Truth is, I seldom feel lonely. Even when I’m alone. I guess I’ve grown to amuse myself with all that’s around me that I don’t feel lonely. In fact, the times that I felt acutely lonely was when I was with crowds of people. And they were people who I know.
And it’s strange that in the Nov/Dec 07 issue of Discipleship Journal on loneliness, there are a few narrations of people who experience loneliness. There’s the wife, preacher, single lady and guy, widow… some whom you would never connect loneliness with. I suppose it’s the same loneliness that drives individuals from vastly different backgrounds to seek solace in one another’s companionship. That’s something that I had concluded as I see many foreign-workers couples together in Singapore, especially during their weekend breaks. The lady is usually a domestic helper from neighbouring shores, and the guy, a labourer from the region of Indian sub-continent.

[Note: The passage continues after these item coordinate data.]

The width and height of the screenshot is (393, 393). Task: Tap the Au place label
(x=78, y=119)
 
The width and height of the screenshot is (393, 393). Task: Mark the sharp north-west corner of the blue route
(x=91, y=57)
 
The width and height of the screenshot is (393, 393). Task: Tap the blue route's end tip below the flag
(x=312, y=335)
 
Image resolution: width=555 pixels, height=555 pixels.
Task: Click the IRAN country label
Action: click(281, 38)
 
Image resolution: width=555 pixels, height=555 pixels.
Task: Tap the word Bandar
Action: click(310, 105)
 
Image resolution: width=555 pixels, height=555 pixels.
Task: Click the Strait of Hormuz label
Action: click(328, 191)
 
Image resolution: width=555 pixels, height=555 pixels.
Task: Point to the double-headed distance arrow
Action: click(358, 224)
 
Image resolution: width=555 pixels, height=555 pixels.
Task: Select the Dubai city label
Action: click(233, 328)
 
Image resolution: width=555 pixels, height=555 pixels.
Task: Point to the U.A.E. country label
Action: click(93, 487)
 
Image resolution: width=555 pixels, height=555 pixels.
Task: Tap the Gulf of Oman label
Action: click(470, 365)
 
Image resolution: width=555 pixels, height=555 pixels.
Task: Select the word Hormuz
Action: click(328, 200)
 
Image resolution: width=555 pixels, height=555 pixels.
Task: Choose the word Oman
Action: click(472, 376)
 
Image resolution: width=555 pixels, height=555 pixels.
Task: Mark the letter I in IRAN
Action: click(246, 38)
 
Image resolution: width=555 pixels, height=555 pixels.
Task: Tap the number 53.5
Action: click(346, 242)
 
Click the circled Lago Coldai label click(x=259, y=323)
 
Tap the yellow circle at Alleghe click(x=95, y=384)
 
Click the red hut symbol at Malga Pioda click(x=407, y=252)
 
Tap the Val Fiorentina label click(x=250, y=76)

Somehow English becomes their lingua franca, and they would tease one another with their limited vocabulary, aided by their body language and wide gesticulation. Of course, there are people who say that love transcends language barriers, but I can’t help but wonder if it’s love, or sadly, loneliness, that brings them together. Or perhaps worse – lust.
Shakespeare said that misery acquaints a man with strange bedfellows. I think loneliness is another culprit.